Installation view of “Idiot’s Delight” at Janet Kurnatowski in Greenpoint, Brooklyn, with artist Elisa Soliven’s plaster sculpture in the center (all images by the author)

Janet Kurnatowski has run her gallery out of the ground floor of 205 Norman Avenue in Greenpoint for the last seven years. There is something both welcoming and powerful about her modest space. The finished plywood and low ceiling are a welcome environment; a spacious hobbit hole for art. The owner’s earthy dedication to her craft seems to radiate throughout the space. The current exhibition Idiot’s Delight was curated by Craig Olson, one of the gallery’s artists.

For the press release he writes:

Respect the Elders. 
Embrace the New. 
Encourage the Impractical and Improbable, 
Without Bias.

The venerable magus of the airwaves, Vin Scelsa, utters these commandments to us every Saturday night and we listen. What the artists represented in this show do is a potent elucidation of these vital decrees. Theirs is like nothing else to be found anywhere — the radio, the television, or even the Internet for that matter. It’s an idiot’s delight, blowing like a circle around our skulls, blowing through the buttons of our coats. It carries and encourages us to seek these improbable ends, the conception and the increase. The soul of an idiot is always dancing on the end of her tongue, even when fools rush in. It reminds us of the impractical veracity that love truly is a many splendid thing, and life is brief!

Left, a work by Katherine Bradford and right, a painting by Thomas Micchelli.

This exhibition is a love poem of sorts, an ode to those who spend their days in the studio.
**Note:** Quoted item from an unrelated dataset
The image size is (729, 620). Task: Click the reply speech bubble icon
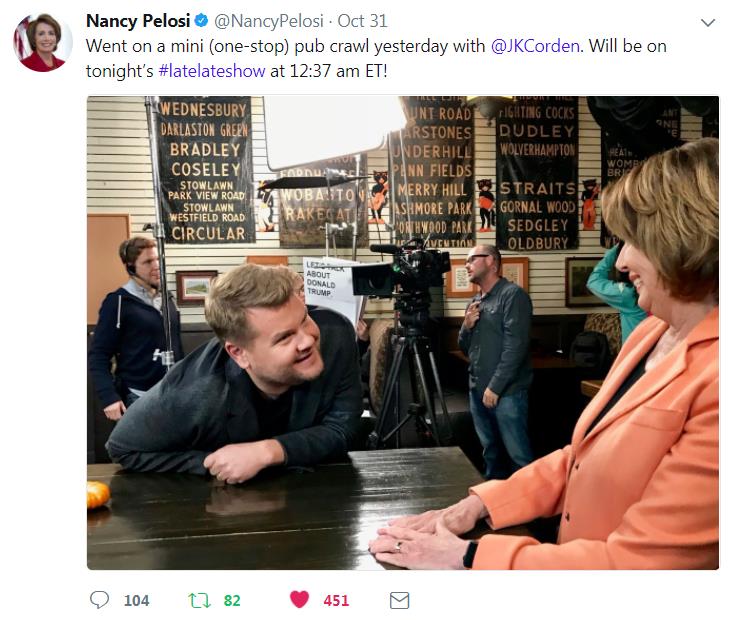(99, 600)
Old skool Brooklyn artists like Jim Clark and Chris Martin hang their work proudly next to young up-and-comers like Elisa Soliven. The resulting installation is less about a unified aesthetic than a kind of rugged independence.
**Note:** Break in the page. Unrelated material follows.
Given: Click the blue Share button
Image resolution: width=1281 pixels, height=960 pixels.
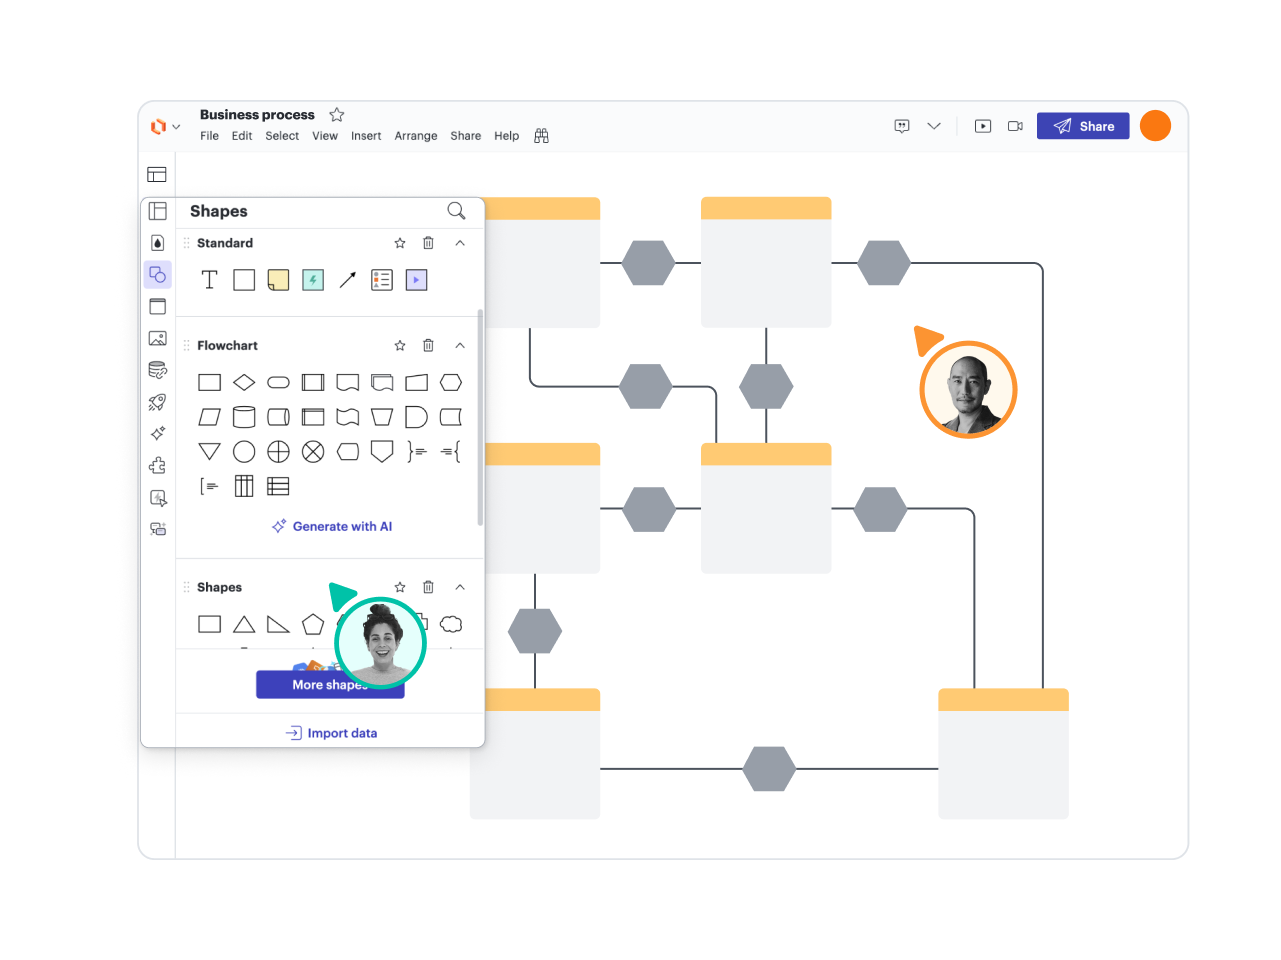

Chris Martin’s “Protection for Amy Winehouse” (nd)

As per usual, Chris Martin proves he is still the reigning hippy-artist king of Brooklyn. His large-scale abstracts have always felt effortless to me. His piece “Protection for Amy Winehouse” with its paint crusted and bejeweled surface is both crunchy and unexpected. The surface of Martin’s painting is rough and tumble, like the artist himself, it pulls no punches, but goes straight for the throat. The resulting surface is weathered and gnarled; a well-used map. Like scars, his whorls of paint point to rupture and violence, but also to the summing of experience.

Soliven’s white tomb of plaster vibrates unsteadily on its pink vitrine, surrounded by a somewhat teenage pile of leaves. I feel restless, the calm air swept by some invisible breeze. Like Martin, Soliven’s piece speaks to the past shimmering with latent energy. Across the room, Jim Clarke’s sculpture from 1988 (the only piece in the exhibition not completed in the last two years) smiles knowingly. His is a well worn tapestry of found material, dry wit and sincerity.

Perhaps the most fascinating contrast in the exhibition comes between Clarke’s aggressive tower and a large scale canvas by Tamara Gonzales. Her pink and magenta abstraction is a sort of domestic graffiti stencil. A record of textiles the artist has found memorialized in jubilant layers of spraypaint. Both pieces speak of reappropriation and abstraction. It would be hard to find more a more disparate comparison in the entire exhibition, yet there is a certain common dialog, a sense of humor and impracticality. Tom Micchelli, a large work by EJ Hauser and an ultra casual Katherine Bradford depiction of Superman, provided a sympathetic figurative ear to the otherwise abstracted medley of voices.

Standing next to these pieces I feel anything but resolved. Like ancient machinery laid to rest but never switched off, they hum and squeak from the walls in a half-translatable chorus. I feel the frustrating hint of recognition. The noise buzzing in my ears is a bedside love song composed for a chosen few. I am in the middle of an artist’s party, not one that celebrates the object itself, but rather the hulking beauty of that creative endeavor. In an era of fast food, the slow cooked approach has never held more appeal.

Idiot’s Delight runs at Janet Kurnatowski Gallery (205 Norman Avenue, Greenpoint, Brooklyn) until December 18th.